> **Task**
Would you please return the lines of the entries below starting at the line that has "You are a computer-use" and ending at the line that has "Instruction: Like the", both included, exactly as they are?

> **Exercise input**
Start of Block

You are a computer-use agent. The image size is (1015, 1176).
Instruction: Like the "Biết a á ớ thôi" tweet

End of Block
Start of Block

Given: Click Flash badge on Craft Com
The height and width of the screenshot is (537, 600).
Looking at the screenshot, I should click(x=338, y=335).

End of Block

> **Exercise response**
You are a computer-use agent. The image size is (1015, 1176).
Instruction: Like the "Biết a á ớ thôi" tweet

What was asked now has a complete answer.